Data records:
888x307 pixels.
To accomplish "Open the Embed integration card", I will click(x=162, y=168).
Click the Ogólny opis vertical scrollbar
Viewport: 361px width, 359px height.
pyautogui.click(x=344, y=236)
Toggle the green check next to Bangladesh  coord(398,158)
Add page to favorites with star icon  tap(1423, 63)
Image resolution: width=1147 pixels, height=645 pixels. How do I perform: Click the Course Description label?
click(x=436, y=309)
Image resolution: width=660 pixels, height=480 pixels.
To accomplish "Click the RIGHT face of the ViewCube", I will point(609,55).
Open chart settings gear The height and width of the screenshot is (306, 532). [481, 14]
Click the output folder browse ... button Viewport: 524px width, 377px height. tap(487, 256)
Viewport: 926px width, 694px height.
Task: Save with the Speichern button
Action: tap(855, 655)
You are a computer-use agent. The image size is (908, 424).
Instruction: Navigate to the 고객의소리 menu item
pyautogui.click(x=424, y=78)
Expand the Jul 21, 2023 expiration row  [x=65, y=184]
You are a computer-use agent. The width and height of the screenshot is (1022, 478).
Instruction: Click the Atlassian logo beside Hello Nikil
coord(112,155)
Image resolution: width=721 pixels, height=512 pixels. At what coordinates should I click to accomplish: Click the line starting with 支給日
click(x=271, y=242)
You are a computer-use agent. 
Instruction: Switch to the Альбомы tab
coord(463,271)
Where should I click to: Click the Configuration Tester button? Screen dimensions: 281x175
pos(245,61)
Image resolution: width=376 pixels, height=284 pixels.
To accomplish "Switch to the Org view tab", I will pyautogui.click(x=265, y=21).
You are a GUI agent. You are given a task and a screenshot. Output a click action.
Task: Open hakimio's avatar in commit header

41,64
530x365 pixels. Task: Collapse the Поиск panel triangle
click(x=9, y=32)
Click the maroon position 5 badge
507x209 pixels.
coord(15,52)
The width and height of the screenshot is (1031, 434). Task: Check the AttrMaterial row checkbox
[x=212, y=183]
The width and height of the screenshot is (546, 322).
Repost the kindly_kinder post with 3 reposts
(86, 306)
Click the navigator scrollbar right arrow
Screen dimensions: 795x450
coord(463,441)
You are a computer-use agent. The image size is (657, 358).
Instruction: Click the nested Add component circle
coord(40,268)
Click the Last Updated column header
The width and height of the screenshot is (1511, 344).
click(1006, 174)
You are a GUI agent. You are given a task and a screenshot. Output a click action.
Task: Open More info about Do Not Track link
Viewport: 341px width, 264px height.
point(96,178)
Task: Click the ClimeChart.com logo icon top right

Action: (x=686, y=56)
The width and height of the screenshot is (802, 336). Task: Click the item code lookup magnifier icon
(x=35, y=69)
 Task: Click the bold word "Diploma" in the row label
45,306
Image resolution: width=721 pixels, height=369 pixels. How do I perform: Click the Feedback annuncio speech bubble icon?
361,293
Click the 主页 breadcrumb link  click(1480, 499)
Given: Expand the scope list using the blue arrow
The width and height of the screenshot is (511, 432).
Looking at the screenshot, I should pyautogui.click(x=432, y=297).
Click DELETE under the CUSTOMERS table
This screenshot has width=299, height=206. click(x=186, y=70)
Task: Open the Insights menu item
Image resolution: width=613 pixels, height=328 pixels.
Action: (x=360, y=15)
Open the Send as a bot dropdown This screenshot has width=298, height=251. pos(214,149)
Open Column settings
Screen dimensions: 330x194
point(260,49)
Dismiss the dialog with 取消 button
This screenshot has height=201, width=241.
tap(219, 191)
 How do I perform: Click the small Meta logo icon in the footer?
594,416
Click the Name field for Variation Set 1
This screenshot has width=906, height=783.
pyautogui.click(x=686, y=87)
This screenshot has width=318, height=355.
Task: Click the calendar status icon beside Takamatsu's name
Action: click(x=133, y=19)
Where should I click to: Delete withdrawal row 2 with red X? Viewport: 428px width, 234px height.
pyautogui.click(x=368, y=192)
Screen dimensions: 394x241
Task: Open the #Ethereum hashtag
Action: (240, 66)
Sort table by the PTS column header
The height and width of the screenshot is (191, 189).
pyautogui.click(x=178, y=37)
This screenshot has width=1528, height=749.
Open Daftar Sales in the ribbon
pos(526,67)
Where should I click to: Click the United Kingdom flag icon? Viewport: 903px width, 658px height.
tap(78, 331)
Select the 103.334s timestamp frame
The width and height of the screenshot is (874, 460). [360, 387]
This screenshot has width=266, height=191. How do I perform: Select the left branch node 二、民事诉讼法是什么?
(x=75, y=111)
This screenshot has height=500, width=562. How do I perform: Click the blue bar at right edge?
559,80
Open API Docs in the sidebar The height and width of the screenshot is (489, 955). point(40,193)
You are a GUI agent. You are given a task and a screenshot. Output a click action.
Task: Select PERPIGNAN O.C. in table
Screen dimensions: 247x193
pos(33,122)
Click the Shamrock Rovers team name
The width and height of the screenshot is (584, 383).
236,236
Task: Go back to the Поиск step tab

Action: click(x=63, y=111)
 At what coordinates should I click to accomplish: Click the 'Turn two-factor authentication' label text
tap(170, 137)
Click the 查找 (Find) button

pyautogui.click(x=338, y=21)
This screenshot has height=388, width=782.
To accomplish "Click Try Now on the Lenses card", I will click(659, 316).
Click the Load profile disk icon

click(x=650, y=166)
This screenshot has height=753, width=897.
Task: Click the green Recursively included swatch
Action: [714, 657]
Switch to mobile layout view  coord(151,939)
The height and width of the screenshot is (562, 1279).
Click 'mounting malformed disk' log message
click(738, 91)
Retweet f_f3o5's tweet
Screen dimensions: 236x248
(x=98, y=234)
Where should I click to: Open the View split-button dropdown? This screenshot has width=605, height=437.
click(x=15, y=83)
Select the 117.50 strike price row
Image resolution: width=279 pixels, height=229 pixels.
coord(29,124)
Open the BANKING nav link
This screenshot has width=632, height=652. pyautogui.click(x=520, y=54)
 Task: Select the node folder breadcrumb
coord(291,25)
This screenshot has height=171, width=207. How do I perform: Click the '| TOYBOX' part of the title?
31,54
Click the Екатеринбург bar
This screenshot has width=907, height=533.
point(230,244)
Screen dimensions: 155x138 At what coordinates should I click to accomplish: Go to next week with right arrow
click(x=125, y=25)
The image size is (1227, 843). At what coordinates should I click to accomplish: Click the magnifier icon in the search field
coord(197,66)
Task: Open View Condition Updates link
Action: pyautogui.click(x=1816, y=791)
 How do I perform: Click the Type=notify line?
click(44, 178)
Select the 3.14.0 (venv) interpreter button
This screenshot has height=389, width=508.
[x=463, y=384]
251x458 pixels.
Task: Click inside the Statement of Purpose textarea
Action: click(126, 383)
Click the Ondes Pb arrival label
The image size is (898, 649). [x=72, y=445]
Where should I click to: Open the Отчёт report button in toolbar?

Activity: Output the entire set of records exactly as shown.

Final answer:
888x307 pixels.
To accomplish "Open the Embed integration card", I will click(x=162, y=168).
Click the Ogólny opis vertical scrollbar
Viewport: 361px width, 359px height.
pyautogui.click(x=344, y=236)
Toggle the green check next to Bangladesh  coord(398,158)
Add page to favorites with star icon  tap(1423, 63)
Image resolution: width=1147 pixels, height=645 pixels. How do I perform: Click the Course Description label?
click(x=436, y=309)
Image resolution: width=660 pixels, height=480 pixels.
To accomplish "Click the RIGHT face of the ViewCube", I will point(609,55).
Open chart settings gear The height and width of the screenshot is (306, 532). [481, 14]
Click the output folder browse ... button Viewport: 524px width, 377px height. tap(487, 256)
Viewport: 926px width, 694px height.
Task: Save with the Speichern button
Action: tap(855, 655)
You are a computer-use agent. The image size is (908, 424).
Instruction: Navigate to the 고객의소리 menu item
pyautogui.click(x=424, y=78)
Expand the Jul 21, 2023 expiration row  [x=65, y=184]
You are a computer-use agent. The width and height of the screenshot is (1022, 478).
Instruction: Click the Atlassian logo beside Hello Nikil
coord(112,155)
Image resolution: width=721 pixels, height=512 pixels. At what coordinates should I click to accomplish: Click the line starting with 支給日
click(x=271, y=242)
You are a computer-use agent. 
Instruction: Switch to the Альбомы tab
coord(463,271)
Where should I click to: Click the Configuration Tester button? Screen dimensions: 281x175
pos(245,61)
Image resolution: width=376 pixels, height=284 pixels.
To accomplish "Switch to the Org view tab", I will pyautogui.click(x=265, y=21).
You are a GUI agent. You are given a task and a screenshot. Output a click action.
Task: Open hakimio's avatar in commit header

41,64
530x365 pixels. Task: Collapse the Поиск panel triangle
click(x=9, y=32)
Click the maroon position 5 badge
507x209 pixels.
coord(15,52)
The width and height of the screenshot is (1031, 434). Task: Check the AttrMaterial row checkbox
[x=212, y=183]
The width and height of the screenshot is (546, 322).
Repost the kindly_kinder post with 3 reposts
(86, 306)
Click the navigator scrollbar right arrow
Screen dimensions: 795x450
coord(463,441)
You are a computer-use agent. The image size is (657, 358).
Instruction: Click the nested Add component circle
coord(40,268)
Click the Last Updated column header
The width and height of the screenshot is (1511, 344).
click(1006, 174)
You are a GUI agent. You are given a task and a screenshot. Output a click action.
Task: Open More info about Do Not Track link
Viewport: 341px width, 264px height.
point(96,178)
Task: Click the ClimeChart.com logo icon top right

Action: (x=686, y=56)
The width and height of the screenshot is (802, 336). Task: Click the item code lookup magnifier icon
(x=35, y=69)
 Task: Click the bold word "Diploma" in the row label
45,306
Image resolution: width=721 pixels, height=369 pixels. How do I perform: Click the Feedback annuncio speech bubble icon?
361,293
Click the 主页 breadcrumb link  click(1480, 499)
Given: Expand the scope list using the blue arrow
The width and height of the screenshot is (511, 432).
Looking at the screenshot, I should pyautogui.click(x=432, y=297).
Click DELETE under the CUSTOMERS table
This screenshot has width=299, height=206. click(x=186, y=70)
Task: Open the Insights menu item
Image resolution: width=613 pixels, height=328 pixels.
Action: (x=360, y=15)
Open the Send as a bot dropdown This screenshot has width=298, height=251. pos(214,149)
Open Column settings
Screen dimensions: 330x194
point(260,49)
Dismiss the dialog with 取消 button
This screenshot has height=201, width=241.
tap(219, 191)
 How do I perform: Click the small Meta logo icon in the footer?
594,416
Click the Name field for Variation Set 1
This screenshot has width=906, height=783.
pyautogui.click(x=686, y=87)
This screenshot has width=318, height=355.
Task: Click the calendar status icon beside Takamatsu's name
Action: click(x=133, y=19)
Where should I click to: Delete withdrawal row 2 with red X? Viewport: 428px width, 234px height.
pyautogui.click(x=368, y=192)
Screen dimensions: 394x241
Task: Open the #Ethereum hashtag
Action: (240, 66)
Sort table by the PTS column header
The height and width of the screenshot is (191, 189).
pyautogui.click(x=178, y=37)
This screenshot has width=1528, height=749.
Open Daftar Sales in the ribbon
pos(526,67)
Where should I click to: Click the United Kingdom flag icon? Viewport: 903px width, 658px height.
tap(78, 331)
Select the 103.334s timestamp frame
The width and height of the screenshot is (874, 460). [360, 387]
This screenshot has width=266, height=191. How do I perform: Select the left branch node 二、民事诉讼法是什么?
(x=75, y=111)
This screenshot has height=500, width=562. How do I perform: Click the blue bar at right edge?
559,80
Open API Docs in the sidebar The height and width of the screenshot is (489, 955). point(40,193)
You are a GUI agent. You are given a task and a screenshot. Output a click action.
Task: Select PERPIGNAN O.C. in table
Screen dimensions: 247x193
pos(33,122)
Click the Shamrock Rovers team name
The width and height of the screenshot is (584, 383).
236,236
Task: Go back to the Поиск step tab

Action: click(x=63, y=111)
 At what coordinates should I click to accomplish: Click the 'Turn two-factor authentication' label text
tap(170, 137)
Click the 查找 (Find) button

pyautogui.click(x=338, y=21)
This screenshot has height=388, width=782.
To accomplish "Click Try Now on the Lenses card", I will click(659, 316).
Click the Load profile disk icon

click(x=650, y=166)
This screenshot has height=753, width=897.
Task: Click the green Recursively included swatch
Action: [714, 657]
Switch to mobile layout view  coord(151,939)
The height and width of the screenshot is (562, 1279).
Click 'mounting malformed disk' log message
click(738, 91)
Retweet f_f3o5's tweet
Screen dimensions: 236x248
(x=98, y=234)
Where should I click to: Open the View split-button dropdown? This screenshot has width=605, height=437.
click(x=15, y=83)
Select the 117.50 strike price row
Image resolution: width=279 pixels, height=229 pixels.
coord(29,124)
Open the BANKING nav link
This screenshot has width=632, height=652. pyautogui.click(x=520, y=54)
 Task: Select the node folder breadcrumb
coord(291,25)
This screenshot has height=171, width=207. How do I perform: Click the '| TOYBOX' part of the title?
31,54
Click the Екатеринбург bar
This screenshot has width=907, height=533.
point(230,244)
Screen dimensions: 155x138 At what coordinates should I click to accomplish: Go to next week with right arrow
click(x=125, y=25)
The image size is (1227, 843). At what coordinates should I click to accomplish: Click the magnifier icon in the search field
coord(197,66)
Task: Open View Condition Updates link
Action: pyautogui.click(x=1816, y=791)
 How do I perform: Click the Type=notify line?
click(44, 178)
Select the 3.14.0 (venv) interpreter button
This screenshot has height=389, width=508.
[x=463, y=384]
251x458 pixels.
Task: Click inside the Statement of Purpose textarea
Action: click(126, 383)
Click the Ondes Pb arrival label
The image size is (898, 649). [x=72, y=445]
Where should I click to: Open the Отчёт report button in toolbar?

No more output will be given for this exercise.